El empresario catalán José Elías, presidente de Audax Renovables y una de las grandes fortunas de España, ha emitido una severa advertencia en relación con la productividad y el modelo económico del país.
A través de su cuenta de X (@jose_elias_nvr), Elías expresó que España ha perdido su base industrial y su capacidad tecnológica, lo que la posiciona en una situación de dependencia respecto al exterior.
En dicho diagnóstico, el empresario sostiene que el país ha transitado de poseer fábricas, grandes constructoras y capacidad consultiva propia a depender casi exclusivamente de sectores de bajo valor añadido.
“Ahora solo nos queda servir copas y hacer camas”, resumió, al establecer una comparación entre la situación española y la potencia industrial de países como China.

Un modelo económico sin tecnología propia
Para José Elías, el problema primordial radica en que España “ha vendido sus grandes fábricas” y ha desistido en el desarrollo de tecnología autóctona. Según sus afirmaciones, el país se ha transformado en un “precio aceptante”, lo que implica que es una economía que depende de decisiones externas.

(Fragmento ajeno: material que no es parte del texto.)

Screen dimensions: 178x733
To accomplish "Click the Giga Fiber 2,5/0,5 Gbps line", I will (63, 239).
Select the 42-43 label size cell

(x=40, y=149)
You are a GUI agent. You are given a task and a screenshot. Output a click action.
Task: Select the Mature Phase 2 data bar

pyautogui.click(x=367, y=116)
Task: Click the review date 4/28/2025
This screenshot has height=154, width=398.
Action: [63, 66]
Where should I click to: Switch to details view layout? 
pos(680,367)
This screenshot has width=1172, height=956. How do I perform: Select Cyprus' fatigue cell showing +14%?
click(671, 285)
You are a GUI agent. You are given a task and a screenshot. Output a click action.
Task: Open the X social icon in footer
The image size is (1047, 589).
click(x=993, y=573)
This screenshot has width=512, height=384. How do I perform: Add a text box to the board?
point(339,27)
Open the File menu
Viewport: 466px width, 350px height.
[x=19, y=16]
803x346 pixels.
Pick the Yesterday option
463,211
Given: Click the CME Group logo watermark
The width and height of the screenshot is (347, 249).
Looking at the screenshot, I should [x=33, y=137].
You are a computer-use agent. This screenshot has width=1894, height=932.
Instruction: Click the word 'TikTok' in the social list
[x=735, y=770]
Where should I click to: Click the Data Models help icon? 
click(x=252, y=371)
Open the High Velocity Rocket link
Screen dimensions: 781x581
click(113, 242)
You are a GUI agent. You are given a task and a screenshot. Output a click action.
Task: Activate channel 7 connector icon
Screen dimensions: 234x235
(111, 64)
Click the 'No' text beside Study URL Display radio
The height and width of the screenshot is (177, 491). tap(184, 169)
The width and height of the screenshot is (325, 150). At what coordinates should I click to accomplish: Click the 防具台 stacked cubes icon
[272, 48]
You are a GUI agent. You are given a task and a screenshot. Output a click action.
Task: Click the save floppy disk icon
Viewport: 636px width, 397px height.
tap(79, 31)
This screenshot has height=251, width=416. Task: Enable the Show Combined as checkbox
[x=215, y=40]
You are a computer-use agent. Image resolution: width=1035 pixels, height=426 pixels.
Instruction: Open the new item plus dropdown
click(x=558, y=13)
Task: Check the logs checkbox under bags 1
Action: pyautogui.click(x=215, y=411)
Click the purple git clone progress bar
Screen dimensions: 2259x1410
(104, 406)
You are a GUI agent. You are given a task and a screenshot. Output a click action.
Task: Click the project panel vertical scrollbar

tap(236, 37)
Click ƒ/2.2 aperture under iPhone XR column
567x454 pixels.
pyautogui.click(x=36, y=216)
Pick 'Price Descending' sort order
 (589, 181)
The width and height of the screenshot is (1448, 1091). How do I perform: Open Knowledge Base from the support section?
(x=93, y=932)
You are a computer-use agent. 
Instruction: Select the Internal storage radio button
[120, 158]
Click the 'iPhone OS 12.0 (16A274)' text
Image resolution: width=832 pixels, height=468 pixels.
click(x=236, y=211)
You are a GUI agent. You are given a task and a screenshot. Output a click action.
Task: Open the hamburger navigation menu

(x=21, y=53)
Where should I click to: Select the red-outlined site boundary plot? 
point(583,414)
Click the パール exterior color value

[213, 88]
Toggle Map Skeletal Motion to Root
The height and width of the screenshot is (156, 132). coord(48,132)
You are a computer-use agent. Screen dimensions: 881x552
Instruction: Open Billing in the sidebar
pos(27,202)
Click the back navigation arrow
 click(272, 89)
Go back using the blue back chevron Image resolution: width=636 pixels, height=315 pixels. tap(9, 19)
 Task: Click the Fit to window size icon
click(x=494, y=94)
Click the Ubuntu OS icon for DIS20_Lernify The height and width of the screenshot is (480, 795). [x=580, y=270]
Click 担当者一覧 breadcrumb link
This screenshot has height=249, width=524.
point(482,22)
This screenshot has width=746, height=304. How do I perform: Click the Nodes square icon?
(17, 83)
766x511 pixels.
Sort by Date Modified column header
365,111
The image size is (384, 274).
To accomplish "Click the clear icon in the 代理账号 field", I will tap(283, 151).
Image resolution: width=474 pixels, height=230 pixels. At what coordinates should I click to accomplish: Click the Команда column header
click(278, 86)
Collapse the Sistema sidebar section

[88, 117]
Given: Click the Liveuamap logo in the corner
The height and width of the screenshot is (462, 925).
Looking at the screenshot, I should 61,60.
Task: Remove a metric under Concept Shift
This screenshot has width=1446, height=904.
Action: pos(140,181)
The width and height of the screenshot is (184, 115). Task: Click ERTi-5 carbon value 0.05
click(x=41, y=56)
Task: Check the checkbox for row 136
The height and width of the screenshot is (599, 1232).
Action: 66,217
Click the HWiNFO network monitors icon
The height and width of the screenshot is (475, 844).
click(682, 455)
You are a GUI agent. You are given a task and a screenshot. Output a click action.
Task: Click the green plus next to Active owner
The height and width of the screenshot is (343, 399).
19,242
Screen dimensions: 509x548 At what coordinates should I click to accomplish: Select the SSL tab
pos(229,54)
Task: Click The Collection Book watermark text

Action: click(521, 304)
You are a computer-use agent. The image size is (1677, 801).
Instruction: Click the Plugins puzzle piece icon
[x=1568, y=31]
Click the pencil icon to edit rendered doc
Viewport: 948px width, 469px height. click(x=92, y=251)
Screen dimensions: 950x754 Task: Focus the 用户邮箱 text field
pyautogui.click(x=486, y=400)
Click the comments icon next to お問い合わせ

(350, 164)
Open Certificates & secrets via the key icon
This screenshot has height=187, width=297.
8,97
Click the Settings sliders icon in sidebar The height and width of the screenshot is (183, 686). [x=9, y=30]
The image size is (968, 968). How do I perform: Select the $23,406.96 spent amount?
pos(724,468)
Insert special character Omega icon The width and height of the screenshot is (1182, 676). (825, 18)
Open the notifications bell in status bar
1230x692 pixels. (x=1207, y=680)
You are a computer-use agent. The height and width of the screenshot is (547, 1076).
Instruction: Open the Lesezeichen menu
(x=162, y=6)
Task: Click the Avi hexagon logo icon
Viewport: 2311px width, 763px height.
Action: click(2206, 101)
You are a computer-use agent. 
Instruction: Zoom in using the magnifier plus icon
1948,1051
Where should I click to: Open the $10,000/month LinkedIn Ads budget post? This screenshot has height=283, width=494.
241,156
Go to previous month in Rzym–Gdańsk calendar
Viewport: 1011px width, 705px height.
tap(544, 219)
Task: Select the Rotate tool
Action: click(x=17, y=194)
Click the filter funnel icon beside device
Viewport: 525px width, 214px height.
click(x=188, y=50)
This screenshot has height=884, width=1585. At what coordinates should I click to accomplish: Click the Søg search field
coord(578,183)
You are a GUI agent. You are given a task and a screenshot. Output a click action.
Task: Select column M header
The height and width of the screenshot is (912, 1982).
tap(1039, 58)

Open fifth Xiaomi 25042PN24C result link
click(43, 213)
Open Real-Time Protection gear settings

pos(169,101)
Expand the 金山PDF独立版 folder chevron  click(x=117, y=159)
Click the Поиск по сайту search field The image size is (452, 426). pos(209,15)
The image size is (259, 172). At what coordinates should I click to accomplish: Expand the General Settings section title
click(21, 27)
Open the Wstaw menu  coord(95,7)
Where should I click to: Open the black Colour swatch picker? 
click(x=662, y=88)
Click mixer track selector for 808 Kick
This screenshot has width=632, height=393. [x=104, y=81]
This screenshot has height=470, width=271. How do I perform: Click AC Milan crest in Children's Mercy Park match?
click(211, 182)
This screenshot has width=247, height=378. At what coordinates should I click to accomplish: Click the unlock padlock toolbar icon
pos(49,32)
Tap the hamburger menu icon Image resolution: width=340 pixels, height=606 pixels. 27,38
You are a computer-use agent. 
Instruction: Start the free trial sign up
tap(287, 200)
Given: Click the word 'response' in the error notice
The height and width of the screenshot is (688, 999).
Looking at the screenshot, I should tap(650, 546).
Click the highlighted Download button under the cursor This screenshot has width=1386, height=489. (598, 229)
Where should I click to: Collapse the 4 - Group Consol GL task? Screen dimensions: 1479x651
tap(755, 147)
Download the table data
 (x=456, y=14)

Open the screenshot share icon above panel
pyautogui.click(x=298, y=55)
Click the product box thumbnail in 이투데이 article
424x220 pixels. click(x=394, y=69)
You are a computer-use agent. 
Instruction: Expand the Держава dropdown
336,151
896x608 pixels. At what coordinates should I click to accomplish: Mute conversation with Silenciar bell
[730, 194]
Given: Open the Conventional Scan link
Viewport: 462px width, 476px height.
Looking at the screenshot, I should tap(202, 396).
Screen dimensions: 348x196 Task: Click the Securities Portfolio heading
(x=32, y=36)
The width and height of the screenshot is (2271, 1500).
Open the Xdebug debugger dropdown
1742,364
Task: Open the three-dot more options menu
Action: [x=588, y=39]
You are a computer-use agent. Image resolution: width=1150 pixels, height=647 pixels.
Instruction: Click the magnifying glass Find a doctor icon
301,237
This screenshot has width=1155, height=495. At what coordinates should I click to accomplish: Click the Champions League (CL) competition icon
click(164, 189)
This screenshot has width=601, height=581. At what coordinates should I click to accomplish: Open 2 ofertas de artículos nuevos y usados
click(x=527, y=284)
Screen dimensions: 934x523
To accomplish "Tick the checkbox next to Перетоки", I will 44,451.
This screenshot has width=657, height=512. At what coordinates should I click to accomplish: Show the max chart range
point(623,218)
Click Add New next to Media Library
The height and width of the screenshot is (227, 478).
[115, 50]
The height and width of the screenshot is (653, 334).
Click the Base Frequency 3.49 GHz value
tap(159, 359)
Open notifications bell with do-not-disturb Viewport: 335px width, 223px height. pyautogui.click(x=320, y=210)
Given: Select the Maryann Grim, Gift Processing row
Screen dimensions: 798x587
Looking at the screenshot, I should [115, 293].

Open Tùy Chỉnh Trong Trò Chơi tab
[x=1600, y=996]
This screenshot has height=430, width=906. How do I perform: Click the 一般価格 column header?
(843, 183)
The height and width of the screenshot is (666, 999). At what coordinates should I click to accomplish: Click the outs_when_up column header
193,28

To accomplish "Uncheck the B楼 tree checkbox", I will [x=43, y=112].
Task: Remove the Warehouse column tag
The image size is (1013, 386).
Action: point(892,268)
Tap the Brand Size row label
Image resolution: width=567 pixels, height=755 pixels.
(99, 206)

“Viene alguien del exterior, nos establece una fábrica y lo aceptamos con gusto”, expresó, aunque subrayó que ni la tecnología ni la propiedad son de carácter nacional.
De acuerdo con el empresario, esta circunstancia obligue a la adquisición de productos del extranjero debido a que “aquí carecemos de tecnología propia”. Esta carencia de sofisticación industrial, admitió, justifica la razón por la que el poder económico español no dispone de una base sólida y diversificada.
“No tiene lógica que en pleno siglo XXI nuestra economía se fundamente en la producción de cerdos o en que las personas vengan de vacaciones”, criticó.

Reevaluar la producción nacional como clave para el futuro
Como solución, Elías ha planteado la necesidad urgente de redefinir la estrategia productiva del país. De este modo, destacó que España debe volver a identificar qué bienes y servicios puede generar por sí misma si desea mantener su crecimiento económico a largo plazo.
Asimismo, ha advertido sobre las consecuencias de no llevar a cabo esta tarea: “Si no identificamos pronto qué productos podemos generar nosotros mismos, estamos perdidos”.
Para el empresario, recuperar una base industrial y tecnológica propia no es una opción, sino una condición indispensable para el futuro económico de España.